MONDAY, July 26, 2004 (HealthDayNews) -- A diabetic who does just a bit of exercise during the workday can reduce the risk of dying from a heart attack or other cardiovascular condition, a Finnish study finds.

Tracking more than 3,300 people with type 2, or adult-onset, diabetes for 18 years, researchers at the National Public Health Institute in Helsinki found those whose jobs had them on their feet and lifting light objects were 9 percent less likely to die of cardiovascular disease than their compatriots who spent the working day behind a desk. This was the case after the researchers took into account other risk factors such as smoking, blood pressure and cholesterol levels.

More strenuous work, such as heavy lifting and manual labor, was associated with a 40 percent reduction in such deaths, said a report in the July 27 online issue of Circulation by a group led by Dr. Jaakko Tuomilehto, a professor at the institute's Diabetes and Genetic Epidemiology Unit.

This is the first large-scale study to compare the effects of on-the-job, leisure and commuting activity in diabetes, the researchers said.

"People with diabetes need to look for ways to build activity into their work, their commuting and their leisure time," Tuomilehto said.

As many other studies have found, the Finnish trial showed leisure-time physical activity by diabetics brought even greater cardiovascular benefits. Those who engaged in moderate leisure activity, defined as more than four hours a week of walking, cycling or gardening, reduced their risk of cardiovascular death by 17 percent compared to people whose idea of exercise was pushing buttons on the TV remote.

The risk reduction was even greater, 33 percent, for people who led an active leisure-time life, defined as more than three hours a week of such things as swimming, running or jogging.

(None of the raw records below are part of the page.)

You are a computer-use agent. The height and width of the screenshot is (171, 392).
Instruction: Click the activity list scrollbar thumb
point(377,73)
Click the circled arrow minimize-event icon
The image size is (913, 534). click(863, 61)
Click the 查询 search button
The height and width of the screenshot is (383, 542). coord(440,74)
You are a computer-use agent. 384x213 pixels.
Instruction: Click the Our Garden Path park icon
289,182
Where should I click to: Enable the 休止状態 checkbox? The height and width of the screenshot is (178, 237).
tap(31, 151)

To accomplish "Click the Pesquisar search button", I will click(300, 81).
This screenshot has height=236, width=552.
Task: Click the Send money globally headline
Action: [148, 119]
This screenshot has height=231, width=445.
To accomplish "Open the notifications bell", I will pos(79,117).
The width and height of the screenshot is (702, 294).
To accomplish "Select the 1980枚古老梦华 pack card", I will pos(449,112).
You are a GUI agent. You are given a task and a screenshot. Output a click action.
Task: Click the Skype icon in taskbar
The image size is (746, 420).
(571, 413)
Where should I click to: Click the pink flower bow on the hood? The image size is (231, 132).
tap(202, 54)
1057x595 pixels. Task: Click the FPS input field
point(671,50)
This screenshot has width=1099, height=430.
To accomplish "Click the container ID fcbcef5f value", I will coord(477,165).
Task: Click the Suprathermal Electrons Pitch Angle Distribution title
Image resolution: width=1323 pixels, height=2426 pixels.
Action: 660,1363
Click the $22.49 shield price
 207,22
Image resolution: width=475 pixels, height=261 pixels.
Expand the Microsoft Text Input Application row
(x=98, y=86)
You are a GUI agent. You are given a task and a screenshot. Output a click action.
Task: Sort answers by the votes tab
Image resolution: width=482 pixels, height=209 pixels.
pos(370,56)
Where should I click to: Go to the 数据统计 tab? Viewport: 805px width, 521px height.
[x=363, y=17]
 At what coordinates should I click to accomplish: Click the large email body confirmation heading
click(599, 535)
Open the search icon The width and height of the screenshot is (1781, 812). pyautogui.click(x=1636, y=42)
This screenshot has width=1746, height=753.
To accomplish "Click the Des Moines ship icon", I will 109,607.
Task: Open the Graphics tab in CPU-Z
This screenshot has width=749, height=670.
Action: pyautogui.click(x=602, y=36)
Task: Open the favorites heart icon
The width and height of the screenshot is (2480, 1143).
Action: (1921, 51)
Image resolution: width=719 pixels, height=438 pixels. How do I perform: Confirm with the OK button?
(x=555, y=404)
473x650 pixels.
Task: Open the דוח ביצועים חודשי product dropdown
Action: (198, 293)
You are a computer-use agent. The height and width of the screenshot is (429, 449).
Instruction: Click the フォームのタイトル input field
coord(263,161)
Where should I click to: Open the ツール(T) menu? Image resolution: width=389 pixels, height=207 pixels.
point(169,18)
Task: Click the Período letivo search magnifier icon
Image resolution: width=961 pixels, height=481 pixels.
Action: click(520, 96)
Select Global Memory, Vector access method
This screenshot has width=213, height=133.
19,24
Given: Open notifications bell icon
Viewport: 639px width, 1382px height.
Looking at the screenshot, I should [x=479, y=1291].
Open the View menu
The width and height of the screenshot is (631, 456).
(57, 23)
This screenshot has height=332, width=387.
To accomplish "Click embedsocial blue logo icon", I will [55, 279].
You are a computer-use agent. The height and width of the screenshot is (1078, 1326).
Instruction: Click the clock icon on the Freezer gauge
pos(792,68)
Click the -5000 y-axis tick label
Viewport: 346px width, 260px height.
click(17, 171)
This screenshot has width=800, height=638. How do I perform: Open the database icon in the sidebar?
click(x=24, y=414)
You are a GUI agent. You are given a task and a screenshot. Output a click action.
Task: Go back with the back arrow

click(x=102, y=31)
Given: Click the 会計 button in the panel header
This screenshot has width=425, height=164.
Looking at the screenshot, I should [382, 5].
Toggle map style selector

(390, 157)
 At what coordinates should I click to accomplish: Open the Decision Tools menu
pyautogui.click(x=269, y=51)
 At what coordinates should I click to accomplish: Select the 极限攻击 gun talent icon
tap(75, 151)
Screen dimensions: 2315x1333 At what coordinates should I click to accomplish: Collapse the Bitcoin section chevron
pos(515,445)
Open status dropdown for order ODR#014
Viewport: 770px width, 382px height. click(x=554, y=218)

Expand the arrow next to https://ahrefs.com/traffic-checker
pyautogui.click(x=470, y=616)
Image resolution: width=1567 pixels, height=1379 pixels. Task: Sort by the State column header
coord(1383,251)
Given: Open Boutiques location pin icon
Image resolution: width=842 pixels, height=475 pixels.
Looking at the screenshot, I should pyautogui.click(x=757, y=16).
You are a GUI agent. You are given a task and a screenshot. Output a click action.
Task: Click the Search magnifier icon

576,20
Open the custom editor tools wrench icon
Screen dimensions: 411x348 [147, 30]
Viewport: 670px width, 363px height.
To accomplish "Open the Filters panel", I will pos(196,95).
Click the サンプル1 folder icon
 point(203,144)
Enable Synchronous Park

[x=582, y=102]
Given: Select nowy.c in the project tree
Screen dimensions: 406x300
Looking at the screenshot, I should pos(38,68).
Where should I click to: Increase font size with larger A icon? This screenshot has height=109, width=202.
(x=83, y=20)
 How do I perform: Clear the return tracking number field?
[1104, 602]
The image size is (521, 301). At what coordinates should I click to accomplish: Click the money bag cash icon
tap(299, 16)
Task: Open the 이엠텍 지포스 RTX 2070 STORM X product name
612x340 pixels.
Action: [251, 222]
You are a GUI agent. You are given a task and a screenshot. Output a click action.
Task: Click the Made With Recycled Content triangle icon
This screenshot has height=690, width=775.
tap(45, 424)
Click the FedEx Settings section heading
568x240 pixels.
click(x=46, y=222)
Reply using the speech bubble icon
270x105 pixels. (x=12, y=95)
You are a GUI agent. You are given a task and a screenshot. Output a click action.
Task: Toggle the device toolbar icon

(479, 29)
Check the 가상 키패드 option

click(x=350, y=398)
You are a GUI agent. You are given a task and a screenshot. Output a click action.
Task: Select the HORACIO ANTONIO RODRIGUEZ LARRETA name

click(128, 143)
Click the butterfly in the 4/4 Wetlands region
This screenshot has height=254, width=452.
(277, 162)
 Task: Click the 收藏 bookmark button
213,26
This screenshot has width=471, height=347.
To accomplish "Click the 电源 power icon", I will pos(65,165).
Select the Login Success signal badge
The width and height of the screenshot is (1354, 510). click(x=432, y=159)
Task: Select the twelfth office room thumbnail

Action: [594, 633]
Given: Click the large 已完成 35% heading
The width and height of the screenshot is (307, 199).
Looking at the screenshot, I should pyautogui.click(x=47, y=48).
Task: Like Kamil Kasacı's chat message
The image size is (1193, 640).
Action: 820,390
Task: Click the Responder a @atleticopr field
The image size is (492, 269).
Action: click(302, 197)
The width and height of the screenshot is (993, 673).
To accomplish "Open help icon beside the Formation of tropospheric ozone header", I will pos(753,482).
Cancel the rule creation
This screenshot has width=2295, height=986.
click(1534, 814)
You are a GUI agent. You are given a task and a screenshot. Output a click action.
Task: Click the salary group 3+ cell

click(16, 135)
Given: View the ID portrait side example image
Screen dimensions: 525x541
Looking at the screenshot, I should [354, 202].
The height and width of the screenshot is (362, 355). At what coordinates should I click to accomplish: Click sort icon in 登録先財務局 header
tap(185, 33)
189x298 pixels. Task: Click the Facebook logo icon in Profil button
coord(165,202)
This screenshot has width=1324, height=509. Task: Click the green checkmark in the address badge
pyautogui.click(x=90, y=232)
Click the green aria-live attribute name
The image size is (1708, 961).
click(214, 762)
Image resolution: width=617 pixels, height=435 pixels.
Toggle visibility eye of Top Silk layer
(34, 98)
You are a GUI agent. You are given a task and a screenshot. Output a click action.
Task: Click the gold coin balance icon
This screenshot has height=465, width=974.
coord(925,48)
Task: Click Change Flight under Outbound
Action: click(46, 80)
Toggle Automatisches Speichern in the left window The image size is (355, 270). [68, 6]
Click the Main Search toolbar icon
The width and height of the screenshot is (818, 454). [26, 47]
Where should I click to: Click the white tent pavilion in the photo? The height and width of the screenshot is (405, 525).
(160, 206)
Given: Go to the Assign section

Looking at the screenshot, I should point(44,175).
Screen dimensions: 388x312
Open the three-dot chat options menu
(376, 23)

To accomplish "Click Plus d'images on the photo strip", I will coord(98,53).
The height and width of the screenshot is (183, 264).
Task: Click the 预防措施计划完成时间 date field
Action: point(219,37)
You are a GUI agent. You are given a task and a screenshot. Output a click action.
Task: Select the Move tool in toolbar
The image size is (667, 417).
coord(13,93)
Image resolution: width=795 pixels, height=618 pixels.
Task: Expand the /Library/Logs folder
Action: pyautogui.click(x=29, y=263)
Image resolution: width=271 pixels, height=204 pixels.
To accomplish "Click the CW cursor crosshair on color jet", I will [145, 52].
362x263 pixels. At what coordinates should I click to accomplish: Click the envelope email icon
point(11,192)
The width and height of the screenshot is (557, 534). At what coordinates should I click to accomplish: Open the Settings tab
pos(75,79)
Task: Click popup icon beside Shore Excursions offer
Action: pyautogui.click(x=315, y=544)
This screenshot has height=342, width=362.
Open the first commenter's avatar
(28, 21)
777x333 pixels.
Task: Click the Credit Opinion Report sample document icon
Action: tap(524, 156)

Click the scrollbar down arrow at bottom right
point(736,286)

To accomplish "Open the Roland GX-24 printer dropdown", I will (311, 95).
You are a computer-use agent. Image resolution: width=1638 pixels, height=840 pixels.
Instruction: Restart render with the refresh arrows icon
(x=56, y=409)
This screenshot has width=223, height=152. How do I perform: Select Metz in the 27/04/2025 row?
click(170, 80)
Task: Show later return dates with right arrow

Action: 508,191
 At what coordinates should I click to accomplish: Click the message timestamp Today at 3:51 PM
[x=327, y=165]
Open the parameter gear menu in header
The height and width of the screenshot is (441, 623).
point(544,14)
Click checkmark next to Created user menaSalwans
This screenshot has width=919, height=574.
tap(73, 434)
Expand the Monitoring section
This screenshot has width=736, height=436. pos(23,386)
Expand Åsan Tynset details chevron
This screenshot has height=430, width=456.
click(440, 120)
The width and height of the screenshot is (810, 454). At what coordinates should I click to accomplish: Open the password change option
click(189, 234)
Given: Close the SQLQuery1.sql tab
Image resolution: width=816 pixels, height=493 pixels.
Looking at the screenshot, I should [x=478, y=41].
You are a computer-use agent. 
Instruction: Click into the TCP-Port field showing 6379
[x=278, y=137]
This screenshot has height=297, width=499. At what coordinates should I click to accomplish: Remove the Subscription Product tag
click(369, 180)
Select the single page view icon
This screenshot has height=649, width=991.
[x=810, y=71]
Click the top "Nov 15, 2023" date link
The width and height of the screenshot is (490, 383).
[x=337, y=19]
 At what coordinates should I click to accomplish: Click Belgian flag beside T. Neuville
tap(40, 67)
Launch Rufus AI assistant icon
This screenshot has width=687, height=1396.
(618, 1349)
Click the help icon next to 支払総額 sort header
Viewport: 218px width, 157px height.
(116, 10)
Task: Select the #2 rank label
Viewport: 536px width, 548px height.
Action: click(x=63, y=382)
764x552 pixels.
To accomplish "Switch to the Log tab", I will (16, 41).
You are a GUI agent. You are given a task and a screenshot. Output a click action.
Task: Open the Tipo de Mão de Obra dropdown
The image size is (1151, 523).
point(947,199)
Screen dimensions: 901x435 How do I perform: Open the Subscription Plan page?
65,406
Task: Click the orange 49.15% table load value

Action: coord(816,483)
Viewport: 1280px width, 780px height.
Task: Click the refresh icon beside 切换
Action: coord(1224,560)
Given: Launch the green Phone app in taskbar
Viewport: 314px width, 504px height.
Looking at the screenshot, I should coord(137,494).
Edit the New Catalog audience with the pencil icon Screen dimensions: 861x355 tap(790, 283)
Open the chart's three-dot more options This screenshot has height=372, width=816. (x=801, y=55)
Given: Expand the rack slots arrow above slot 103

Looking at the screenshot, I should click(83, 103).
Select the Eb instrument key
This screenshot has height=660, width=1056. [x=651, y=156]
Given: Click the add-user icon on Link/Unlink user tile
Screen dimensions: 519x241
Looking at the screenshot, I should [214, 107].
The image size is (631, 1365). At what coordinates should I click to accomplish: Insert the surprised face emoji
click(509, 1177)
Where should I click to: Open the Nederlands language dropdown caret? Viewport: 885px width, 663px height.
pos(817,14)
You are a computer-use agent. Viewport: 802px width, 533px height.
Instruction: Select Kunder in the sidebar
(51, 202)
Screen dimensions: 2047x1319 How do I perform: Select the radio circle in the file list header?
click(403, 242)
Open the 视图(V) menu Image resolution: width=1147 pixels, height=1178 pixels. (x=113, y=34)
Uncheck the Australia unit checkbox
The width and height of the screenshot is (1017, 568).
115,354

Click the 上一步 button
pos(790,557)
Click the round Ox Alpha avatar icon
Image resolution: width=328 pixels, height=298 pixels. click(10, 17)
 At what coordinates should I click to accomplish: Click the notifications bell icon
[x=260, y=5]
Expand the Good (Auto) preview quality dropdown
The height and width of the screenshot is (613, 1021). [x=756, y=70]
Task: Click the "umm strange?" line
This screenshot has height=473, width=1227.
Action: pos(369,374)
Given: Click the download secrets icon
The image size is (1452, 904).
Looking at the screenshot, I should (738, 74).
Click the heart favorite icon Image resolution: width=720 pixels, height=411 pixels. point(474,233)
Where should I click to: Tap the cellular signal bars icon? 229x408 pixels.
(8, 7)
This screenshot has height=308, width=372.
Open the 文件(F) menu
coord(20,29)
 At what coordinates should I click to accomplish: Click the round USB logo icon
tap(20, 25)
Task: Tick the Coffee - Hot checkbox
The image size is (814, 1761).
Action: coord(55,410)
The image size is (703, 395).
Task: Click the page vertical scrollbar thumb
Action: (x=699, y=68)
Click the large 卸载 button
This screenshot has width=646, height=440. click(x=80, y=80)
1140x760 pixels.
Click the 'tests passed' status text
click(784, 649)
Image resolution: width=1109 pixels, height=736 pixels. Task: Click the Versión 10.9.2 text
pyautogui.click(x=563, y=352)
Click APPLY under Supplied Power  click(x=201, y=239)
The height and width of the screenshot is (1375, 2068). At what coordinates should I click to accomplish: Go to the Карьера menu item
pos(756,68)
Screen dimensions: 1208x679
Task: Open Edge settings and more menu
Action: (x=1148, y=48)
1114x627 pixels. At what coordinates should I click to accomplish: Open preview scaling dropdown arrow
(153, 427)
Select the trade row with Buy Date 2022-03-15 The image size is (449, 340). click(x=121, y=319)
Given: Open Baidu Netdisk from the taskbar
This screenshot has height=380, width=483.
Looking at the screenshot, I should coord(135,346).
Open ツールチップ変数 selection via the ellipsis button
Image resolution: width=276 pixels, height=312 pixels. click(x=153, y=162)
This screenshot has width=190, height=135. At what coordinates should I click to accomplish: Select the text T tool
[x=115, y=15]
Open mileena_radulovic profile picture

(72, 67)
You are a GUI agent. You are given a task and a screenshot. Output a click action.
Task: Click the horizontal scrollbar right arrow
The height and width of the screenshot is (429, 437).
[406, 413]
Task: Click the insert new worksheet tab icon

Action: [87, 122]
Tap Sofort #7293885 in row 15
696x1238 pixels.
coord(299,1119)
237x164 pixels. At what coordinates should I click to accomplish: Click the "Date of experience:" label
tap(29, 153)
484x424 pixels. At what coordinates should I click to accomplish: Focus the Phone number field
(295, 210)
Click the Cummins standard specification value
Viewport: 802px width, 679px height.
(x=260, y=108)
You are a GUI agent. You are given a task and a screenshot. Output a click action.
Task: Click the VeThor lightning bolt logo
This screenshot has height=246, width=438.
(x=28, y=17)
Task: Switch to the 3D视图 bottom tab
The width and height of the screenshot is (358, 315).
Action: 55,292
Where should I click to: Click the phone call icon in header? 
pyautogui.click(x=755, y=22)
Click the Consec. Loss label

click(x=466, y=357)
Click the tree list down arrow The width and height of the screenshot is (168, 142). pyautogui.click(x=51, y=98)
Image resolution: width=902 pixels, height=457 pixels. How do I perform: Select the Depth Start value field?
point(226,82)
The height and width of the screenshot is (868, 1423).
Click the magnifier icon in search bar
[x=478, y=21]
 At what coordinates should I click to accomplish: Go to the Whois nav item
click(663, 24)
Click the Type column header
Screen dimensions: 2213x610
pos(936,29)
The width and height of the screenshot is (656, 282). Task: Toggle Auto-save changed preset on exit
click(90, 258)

But the benefits of working-time activity can't be ignored, Tuomilehto said.

"Too often people only think of leisure-time physical activity or other aerobic activities," he said.

However, one of Tuomilehto's suggestions, that "physical activity during commuting is one of the easiest, least time-consuming ways to promote health," would be difficult to implement in the United States.

More than 40 percent of the Finns in the study get to work on foot or by bicycle, the researchers said -- a lot less than in China, where an estimated 90 percent of people hoof it or cycle to the workplace, but unquestionably more than in America.

According to 1990 U.S. Census statistics, 73 percent of people in the nation's 50 largest metropolitan areas traveled to work alone in a car. Another 6.5 percent took public transportation, which would presumably mean a walk to a bus stop or train station, and 7.6 percent took "other means," including bicycling and walking.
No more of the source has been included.